If you were black the neighbors wouldn't have had jobs or money to buy from you because the evil white people would have already left the area and taken the jobs with them.
RACIST
Posted on 12/22/16 at 11:29 am to NIH
quote:
A black kid with decent grades and average test scores can go anywhere they want college or grad school wise. The problem is that culturally education is undervalued and stupidity and ignorance are the norm.
We don't live in a country where your level of education guarantees you success. Success is more dependent on who you know that what you know.
Posted on 12/22/16 at 11:31 am to Haughton99
The problem is the moronic idea of white privilege.
Are my kids more privileged than Obama's?
Privilege certainly helps some people and there may well be more whites in that category, but it isn't even close to uniquely white
Are my kids more privileged than Obama's?
Privilege certainly helps some people and there may well be more whites in that category, but it isn't even close to uniquely white
Posted on 12/22/16 at 11:31 am to WorkinDawg
quote:
On point 1, I disagree. A Black person with enough sense to study and get a degree is literally picking a job.

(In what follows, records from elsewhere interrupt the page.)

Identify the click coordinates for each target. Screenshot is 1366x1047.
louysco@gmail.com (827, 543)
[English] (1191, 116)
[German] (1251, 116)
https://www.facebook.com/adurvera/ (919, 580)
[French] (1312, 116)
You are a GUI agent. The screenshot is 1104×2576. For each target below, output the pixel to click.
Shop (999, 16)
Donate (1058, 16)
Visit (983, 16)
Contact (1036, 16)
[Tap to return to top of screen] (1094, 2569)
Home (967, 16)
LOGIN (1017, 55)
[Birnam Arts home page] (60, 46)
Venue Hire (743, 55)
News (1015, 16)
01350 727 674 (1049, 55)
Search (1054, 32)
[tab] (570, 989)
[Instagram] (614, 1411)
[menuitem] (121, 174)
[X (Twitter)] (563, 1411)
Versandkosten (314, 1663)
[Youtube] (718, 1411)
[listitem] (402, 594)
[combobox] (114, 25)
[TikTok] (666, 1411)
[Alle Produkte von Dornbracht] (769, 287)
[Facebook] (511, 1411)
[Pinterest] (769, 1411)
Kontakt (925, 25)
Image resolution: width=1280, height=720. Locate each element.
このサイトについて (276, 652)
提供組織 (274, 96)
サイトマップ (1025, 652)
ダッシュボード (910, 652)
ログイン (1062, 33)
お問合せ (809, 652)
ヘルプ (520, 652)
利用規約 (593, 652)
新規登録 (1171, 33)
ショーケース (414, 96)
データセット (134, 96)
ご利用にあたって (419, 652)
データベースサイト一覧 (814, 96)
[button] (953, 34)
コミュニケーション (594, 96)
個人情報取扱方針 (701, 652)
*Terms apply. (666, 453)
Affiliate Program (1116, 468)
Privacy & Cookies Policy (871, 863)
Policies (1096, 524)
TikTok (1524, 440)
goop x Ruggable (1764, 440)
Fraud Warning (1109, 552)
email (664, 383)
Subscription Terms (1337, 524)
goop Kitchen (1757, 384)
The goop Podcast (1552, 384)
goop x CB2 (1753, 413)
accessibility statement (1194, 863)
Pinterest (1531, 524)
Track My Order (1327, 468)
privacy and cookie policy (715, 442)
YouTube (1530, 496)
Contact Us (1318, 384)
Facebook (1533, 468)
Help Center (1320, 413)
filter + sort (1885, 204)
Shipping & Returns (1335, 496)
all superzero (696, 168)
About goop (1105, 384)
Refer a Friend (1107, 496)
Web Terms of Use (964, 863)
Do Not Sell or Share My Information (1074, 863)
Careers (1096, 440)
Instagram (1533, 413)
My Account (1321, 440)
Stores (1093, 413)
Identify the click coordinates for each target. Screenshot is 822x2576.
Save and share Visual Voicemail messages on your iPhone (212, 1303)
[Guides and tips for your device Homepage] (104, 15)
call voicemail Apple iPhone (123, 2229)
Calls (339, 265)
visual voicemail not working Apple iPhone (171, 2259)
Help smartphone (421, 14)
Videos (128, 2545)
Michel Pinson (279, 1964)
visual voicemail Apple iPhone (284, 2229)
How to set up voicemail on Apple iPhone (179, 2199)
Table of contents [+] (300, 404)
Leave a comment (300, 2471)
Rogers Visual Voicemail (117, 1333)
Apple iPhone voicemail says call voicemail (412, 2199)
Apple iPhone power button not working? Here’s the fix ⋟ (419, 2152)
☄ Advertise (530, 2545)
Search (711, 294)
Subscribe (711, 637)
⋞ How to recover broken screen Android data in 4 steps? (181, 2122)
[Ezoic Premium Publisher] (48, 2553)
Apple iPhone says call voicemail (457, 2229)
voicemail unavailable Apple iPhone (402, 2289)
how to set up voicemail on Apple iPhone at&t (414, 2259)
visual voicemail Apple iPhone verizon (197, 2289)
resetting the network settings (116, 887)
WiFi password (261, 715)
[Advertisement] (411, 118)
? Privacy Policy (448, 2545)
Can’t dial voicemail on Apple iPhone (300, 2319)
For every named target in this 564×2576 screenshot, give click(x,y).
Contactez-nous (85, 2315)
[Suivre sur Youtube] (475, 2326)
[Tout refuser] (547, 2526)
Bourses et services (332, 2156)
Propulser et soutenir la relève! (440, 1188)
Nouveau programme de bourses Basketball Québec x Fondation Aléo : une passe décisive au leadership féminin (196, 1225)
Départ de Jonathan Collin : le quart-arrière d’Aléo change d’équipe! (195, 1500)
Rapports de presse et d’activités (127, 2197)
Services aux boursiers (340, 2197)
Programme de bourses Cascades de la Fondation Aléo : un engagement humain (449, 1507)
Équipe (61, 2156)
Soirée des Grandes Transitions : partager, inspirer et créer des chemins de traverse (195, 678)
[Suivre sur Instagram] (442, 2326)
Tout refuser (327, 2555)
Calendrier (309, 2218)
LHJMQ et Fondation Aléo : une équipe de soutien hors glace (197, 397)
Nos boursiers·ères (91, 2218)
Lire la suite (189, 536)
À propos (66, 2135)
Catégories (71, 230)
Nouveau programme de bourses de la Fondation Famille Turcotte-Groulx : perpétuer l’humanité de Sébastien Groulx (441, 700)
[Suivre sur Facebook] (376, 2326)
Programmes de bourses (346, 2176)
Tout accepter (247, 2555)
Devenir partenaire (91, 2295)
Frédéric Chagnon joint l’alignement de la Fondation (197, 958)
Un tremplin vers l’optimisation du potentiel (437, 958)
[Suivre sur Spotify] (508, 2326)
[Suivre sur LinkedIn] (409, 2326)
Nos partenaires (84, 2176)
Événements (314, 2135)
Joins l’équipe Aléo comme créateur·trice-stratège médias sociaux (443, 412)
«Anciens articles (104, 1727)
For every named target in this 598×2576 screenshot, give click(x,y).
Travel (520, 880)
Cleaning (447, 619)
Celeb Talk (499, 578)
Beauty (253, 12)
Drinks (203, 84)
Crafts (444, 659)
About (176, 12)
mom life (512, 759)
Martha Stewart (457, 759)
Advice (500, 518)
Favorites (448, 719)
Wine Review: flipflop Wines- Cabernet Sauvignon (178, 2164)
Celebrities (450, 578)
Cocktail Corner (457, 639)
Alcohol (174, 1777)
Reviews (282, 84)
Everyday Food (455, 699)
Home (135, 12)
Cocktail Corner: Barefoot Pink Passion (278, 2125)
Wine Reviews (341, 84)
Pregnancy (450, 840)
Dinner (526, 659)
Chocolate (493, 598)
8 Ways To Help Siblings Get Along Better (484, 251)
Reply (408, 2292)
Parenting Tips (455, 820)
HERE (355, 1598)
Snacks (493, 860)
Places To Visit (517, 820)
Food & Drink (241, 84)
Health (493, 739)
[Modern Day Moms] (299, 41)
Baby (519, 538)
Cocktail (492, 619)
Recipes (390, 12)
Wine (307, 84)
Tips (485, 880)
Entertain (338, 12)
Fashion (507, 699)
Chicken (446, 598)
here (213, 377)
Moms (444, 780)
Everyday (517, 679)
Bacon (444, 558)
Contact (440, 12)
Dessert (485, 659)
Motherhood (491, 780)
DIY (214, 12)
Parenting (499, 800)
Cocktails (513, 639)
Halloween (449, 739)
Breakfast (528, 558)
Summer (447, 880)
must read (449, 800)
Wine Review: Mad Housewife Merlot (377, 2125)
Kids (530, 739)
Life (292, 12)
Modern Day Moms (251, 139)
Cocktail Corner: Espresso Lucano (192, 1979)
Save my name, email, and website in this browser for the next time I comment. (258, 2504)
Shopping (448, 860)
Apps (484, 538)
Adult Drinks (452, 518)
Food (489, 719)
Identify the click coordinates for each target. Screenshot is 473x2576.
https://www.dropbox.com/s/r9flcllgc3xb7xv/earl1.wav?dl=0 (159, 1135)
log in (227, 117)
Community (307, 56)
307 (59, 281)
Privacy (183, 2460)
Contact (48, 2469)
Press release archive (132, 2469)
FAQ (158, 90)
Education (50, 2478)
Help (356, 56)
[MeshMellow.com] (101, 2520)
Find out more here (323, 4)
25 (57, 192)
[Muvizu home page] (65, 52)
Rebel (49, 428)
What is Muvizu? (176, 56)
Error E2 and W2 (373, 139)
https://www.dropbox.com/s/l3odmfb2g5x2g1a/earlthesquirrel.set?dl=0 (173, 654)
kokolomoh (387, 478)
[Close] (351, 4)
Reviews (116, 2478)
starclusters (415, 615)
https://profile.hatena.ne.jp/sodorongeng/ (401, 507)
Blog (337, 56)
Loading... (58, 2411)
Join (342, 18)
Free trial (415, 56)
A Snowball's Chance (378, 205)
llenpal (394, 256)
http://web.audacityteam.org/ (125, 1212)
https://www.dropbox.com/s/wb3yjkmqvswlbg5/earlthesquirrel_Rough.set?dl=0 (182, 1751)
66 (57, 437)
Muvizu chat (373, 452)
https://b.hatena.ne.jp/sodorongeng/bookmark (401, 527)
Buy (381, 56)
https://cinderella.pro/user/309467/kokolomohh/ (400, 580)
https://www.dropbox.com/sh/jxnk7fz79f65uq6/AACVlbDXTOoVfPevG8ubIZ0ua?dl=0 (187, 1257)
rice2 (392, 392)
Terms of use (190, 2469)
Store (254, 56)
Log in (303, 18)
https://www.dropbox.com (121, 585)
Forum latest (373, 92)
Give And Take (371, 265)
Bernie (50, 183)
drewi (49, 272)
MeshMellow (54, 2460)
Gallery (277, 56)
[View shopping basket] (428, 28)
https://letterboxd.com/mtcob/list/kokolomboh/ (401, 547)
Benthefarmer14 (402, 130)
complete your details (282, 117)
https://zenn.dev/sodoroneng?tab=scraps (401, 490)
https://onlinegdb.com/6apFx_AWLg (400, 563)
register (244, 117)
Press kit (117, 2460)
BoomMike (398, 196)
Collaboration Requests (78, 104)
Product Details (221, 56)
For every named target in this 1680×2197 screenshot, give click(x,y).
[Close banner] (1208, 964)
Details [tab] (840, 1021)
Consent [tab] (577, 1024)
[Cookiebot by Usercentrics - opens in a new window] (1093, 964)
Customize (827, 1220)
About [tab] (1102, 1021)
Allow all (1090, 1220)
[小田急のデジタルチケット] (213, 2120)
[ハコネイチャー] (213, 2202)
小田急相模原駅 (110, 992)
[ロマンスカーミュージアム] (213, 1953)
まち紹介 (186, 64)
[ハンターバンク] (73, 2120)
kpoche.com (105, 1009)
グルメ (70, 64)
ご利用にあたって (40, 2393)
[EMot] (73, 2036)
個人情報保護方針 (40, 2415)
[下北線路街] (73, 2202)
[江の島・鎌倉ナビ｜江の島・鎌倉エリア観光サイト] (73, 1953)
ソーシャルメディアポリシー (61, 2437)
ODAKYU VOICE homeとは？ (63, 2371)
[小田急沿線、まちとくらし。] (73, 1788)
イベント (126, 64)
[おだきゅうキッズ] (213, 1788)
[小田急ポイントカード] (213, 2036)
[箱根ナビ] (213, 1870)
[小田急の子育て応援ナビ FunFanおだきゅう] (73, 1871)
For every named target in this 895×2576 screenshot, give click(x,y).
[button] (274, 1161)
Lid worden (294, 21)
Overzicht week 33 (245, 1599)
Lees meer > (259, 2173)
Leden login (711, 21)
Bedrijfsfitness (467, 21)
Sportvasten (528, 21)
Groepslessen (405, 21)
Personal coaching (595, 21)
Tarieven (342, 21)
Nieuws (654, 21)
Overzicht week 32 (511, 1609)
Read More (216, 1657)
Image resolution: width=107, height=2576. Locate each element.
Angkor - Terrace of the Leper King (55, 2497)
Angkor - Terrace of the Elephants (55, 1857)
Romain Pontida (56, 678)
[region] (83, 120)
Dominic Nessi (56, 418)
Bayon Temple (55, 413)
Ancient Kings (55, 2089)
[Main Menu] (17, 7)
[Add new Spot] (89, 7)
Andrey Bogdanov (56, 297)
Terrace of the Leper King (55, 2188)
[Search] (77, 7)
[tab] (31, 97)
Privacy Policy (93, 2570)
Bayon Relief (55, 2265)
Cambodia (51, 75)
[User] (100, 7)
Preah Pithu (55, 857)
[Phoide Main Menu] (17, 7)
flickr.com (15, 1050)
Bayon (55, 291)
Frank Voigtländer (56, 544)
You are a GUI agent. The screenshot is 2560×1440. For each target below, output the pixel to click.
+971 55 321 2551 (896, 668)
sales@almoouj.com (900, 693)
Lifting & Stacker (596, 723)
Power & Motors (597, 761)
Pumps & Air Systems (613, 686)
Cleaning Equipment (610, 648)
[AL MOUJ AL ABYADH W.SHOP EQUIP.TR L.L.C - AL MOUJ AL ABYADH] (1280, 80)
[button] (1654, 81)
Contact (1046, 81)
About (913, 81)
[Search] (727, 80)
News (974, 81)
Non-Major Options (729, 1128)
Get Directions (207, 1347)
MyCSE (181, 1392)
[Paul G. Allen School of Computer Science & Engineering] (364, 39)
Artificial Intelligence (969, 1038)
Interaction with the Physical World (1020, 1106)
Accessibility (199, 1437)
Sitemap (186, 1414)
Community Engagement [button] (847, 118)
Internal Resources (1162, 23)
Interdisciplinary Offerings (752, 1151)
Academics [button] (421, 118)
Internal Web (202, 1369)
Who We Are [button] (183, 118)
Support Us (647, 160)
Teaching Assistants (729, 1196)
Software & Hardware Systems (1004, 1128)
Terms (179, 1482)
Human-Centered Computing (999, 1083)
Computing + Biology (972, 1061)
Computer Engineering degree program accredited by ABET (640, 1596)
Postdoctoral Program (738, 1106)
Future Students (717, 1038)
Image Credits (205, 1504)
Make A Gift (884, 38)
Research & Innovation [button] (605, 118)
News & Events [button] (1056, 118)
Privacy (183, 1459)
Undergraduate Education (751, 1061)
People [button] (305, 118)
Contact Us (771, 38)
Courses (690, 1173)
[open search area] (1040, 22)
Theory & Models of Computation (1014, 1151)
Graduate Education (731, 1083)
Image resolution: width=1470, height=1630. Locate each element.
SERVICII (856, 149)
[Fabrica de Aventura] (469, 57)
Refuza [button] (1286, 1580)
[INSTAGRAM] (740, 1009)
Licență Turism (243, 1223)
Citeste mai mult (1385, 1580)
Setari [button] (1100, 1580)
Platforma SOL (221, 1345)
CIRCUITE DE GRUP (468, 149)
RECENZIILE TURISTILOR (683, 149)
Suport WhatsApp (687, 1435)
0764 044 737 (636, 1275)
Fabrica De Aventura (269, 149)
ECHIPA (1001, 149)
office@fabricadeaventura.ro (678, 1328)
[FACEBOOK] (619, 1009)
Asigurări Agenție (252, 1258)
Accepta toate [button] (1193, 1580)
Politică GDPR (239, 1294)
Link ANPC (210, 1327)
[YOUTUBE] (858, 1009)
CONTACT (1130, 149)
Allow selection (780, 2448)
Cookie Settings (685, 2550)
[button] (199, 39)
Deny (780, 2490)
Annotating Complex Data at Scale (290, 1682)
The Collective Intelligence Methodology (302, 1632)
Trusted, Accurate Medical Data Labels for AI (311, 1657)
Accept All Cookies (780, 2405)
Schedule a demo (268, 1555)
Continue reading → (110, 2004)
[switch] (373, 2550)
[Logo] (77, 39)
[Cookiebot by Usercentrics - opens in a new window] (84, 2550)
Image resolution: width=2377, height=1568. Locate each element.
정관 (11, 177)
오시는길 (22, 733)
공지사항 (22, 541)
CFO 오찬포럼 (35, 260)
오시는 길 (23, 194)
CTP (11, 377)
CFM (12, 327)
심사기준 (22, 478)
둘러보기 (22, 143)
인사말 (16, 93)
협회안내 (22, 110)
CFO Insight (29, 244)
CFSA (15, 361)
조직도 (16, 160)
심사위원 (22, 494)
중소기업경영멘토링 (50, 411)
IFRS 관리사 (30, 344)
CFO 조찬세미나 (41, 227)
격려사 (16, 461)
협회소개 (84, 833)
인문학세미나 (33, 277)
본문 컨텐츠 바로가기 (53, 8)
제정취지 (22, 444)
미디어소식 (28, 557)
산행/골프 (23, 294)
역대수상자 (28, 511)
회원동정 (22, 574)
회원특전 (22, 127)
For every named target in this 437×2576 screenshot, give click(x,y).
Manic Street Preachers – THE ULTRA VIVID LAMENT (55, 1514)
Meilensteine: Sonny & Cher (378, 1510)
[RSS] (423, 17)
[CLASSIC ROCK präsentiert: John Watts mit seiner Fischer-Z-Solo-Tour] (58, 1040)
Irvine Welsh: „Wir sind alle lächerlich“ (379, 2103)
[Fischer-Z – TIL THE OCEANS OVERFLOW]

A Black person without a degree likely does face tougher obstacles.
While I agree that black Americans have really really great chances to get degrees and advance in their field, the issue is getting to that point.
I'm a huge personal responsibility advocate. But we tend to act like black kids are born at 18 years old in their senior year of high school. If you come from a broken home without decent parental support, with a friend group that doesn't value education (and their parents aren't doing a bang up job either) at a school where few people go on to do very much...
While I think it's great that some 15 year olds in that situation will pull themselves up by their bootstraps, show initiative, go live at the library and overcome the odds, it's just not an even trade to say that 18 years of shite is washed out by more favorable college admissions and scholarship opportunities.